Washington, D.C. –- (RealEstateRama) — U.S. Senator Johnny Isakson, R-Ga., chairman of the Senate Committee on Veterans’ Affairs, called on the Department of Veterans Affairs (VA) to focus its upcoming fiscal year 2018 budget on enhancing the Choice Program and addressing the backlog of appeals.
The president’s fiscal year 2018 VA budget proposal provides $186 billion in funding for the VA’s health, benefits, construction and other administrative programs. A total of $7.3 billion of total VA spending will go to Georgia in 2018 for compensation and pension and readjustment benefits, medical and construction programs and insurance and indemnity programs.
At a committee hearing held Wednesday to examine the president’s fiscal year 2018 VA budget proposal, Isakson noted the importance of using the VA’s resources to deliver timely care to veterans through the Veterans Choice Program and to improve the VA appeals process.
VA Secretary David Shulkin raised new concerns with the committee at Wednesday’s hearing that the existing funds for the Veterans Choice Program have been expended more quickly than expected and the program is set to run out of funds by mid-August. Isakson stated that this latest revelation was frustrating, but doubled down on his commitment to finding the funds to keep the program intact as he and his colleagues continue their work on a legislative compromise to secure the future of the program.
“We get bogged down sometimes in legi-speak, words like mandatory and discretionary, this acronym and that acronym, when it’s all the same money in the instance you’re talking about: It’s for veterans’ health care benefits. We’re not raising expenditures of the taxpayers, we’re just trying to meet our only obligation to our veterans,” Isakson said. “We need to find a way to do that, not just on a stopgap measure but permanent.”
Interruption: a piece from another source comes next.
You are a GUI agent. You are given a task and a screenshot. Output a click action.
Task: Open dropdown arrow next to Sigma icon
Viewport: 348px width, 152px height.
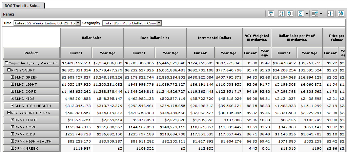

Last week, on June 7, the committee held a hearing to discuss the future of the Veterans Choice Program with Secretary Shulkin. Isakson is currently working with his colleagues in the House and Senate as well as with various stakeholders, including VA Secretary Shulkin, on legislation to enhance the Veterans Choice Program to ensure care in the community is available to veterans.
Isakson also questioned Secretary Shulkin about the appeals process and how the VA plans to handle the pending backlog of appeals of veterans’ claims. The VA’s current appeals process is in desperate need of updating, and nearly half a million veterans who have filed appeals are in limbo because of the VA’s existing backlog. Between fiscal year 2015 and fiscal year 2017, the number of pending appeals increased from approximately 380,000 to 470,000 – a more than 20 percent increase.
“I have consistently said that any decision to improve the appeals process must consistently deal with the 470,000 veterans whose claims are pending today at the VA,” asked Isakson. “If both appeals reform and the budget request are adopted, would the VA be able to make accelerated decisions for those 470,000 appeals that remain pending?”
Secretary Shulkin said that the VA is focused on modernizing the appeals process and will continue to work through the existing appeals, often referred to as “legacy” appeals, that are under review by the Board of Veterans’ Appeals and the Veterans Benefits Administration, but revealed that it would take an additional $800 million to address the existing backlog.
“We’ve got to make the hard decisions,” Isakson responded. “One of them is going to be addressing legacy claims and not let them build up in the future.”
Isakson continued, “When an American citizen signs up for the United States military and commits themselves to a period of service, carries out that service, and then meets the qualifications necessary for them to prequalify for VA health care in their retirement or when they leave the service, then we are obligated as a nation to pay for those benefits.”
Isakson also commended Secretary Shulkin on his decision to adopt the same Electronic Health Record (EHR) system as the Department of Defense for veterans’ medical records.
“It was silly to have two different agencies in the same government, serving the same soldiers fighting for the same country and same Constitution, that were using two medical records systems that were not interoperable one to the other,” said Isakson. “I think this move will prove to be a tremendous move economically for the VA and wise for our veterans.”
Watch Isakon’s opening remarks here.
The Senate Committee on Veterans’ Affairs is chaired by U.S. Senator Johnny Isakson, R-Ga., in the 115th Congress. Isakson is a veteran himself – having served in the Georgia Air National Guard from 1966-1972 – and has been a member of the Senate Committee on Veterans’ Affairs since he joined the Senate in 2005. Isakson’s home state of Georgia is home to more than a dozen military installations representing each branch of the military as well as more than 750,000 veterans.